Han pasado 12 años….

Y parece que fue ayer en mi memoria.

Es verdad que hay fechas en las que uno recuerda minuto a minuto todo lo que sucedió; y el 11 de marzo es uno de esas fechas. Esa mañana  parecía ir tan monótona como la de el día anterior, carretera y manta escuchando a Gabilondo en su programa matinal como de costumbre.
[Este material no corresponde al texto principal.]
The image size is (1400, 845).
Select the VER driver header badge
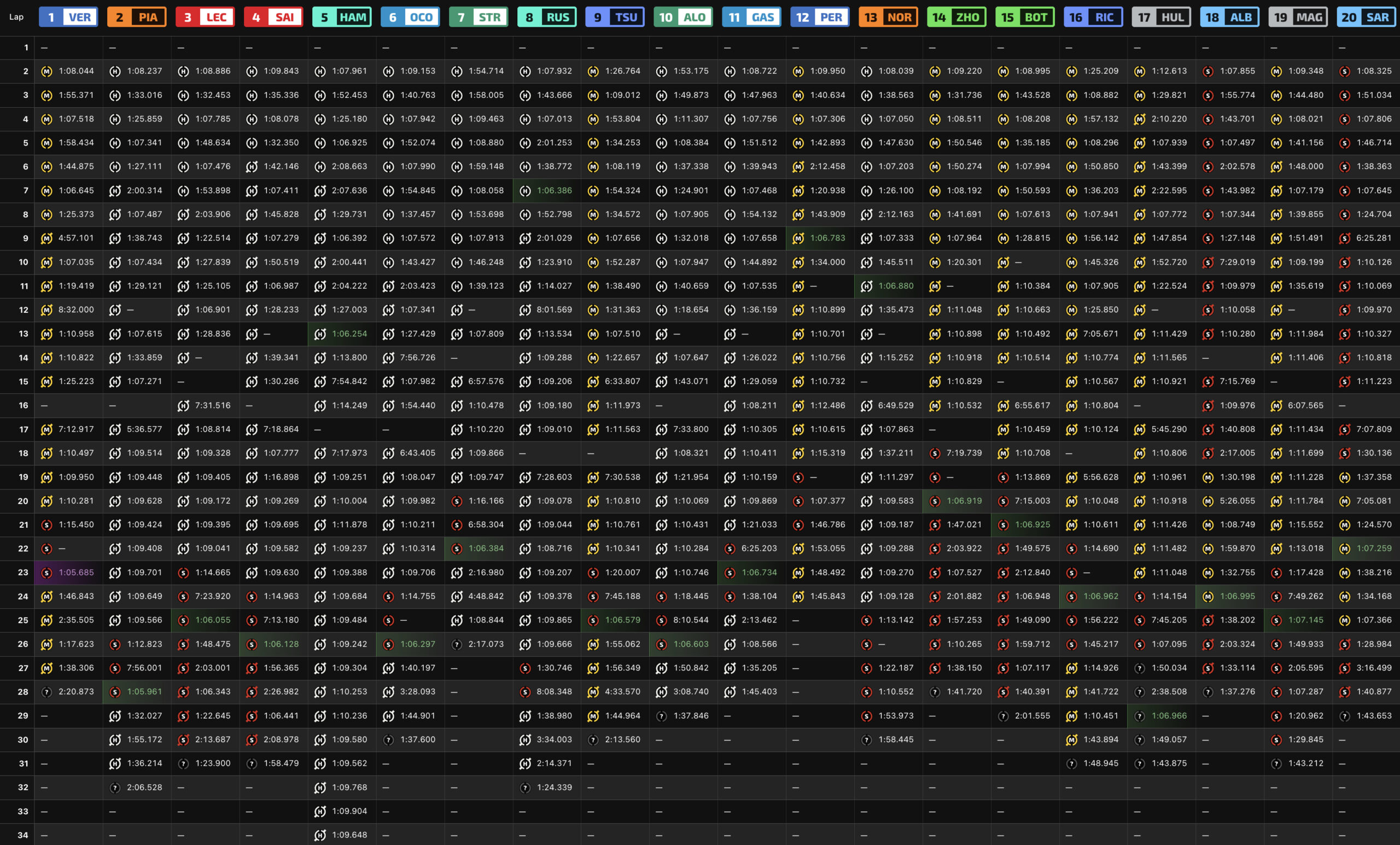(68, 17)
Pero, todo parece alterase sobre las ocho, un atentado con bombas en unos trenes de cercanías. según pasan los minutos aumentan los fallecidos como la espuma, no salgo de mi asombro!!

Las horas de ese día trascurren extrañas, todo el mundo con los que trato o me cruzo, al igual que yo, también lo parecen, estamos como idos, atónitos por los acontecimientos, cruzando miradas sin hablar y sin comprender, nadie parece dar crédito de lo que sucede. Tengo sensaciones raras, quiero llamar por teléfono a todos mis conocidos, saber de ellos, no paro de pensar en mi hijo pequeño (por aquellos entonces) y en mi mujer que se pasó la mañana en la cola del centro de transfusiones.

Después, y ya en casa, veo una y otra vez las imágenes impactantes que salen por la tele. No soporto los atentados, nunca los he soportado, me llenan de rabia, de enfado, de ira e insomnio, y este concretamente superaba con creces todas estas sensaciones. Seguidamente aparecen la política y los políticos con sus idioteces, diferencias e intereses. Pero aquí no voy a entrar.

Mi recuerdo a todas las victimas de los atentados.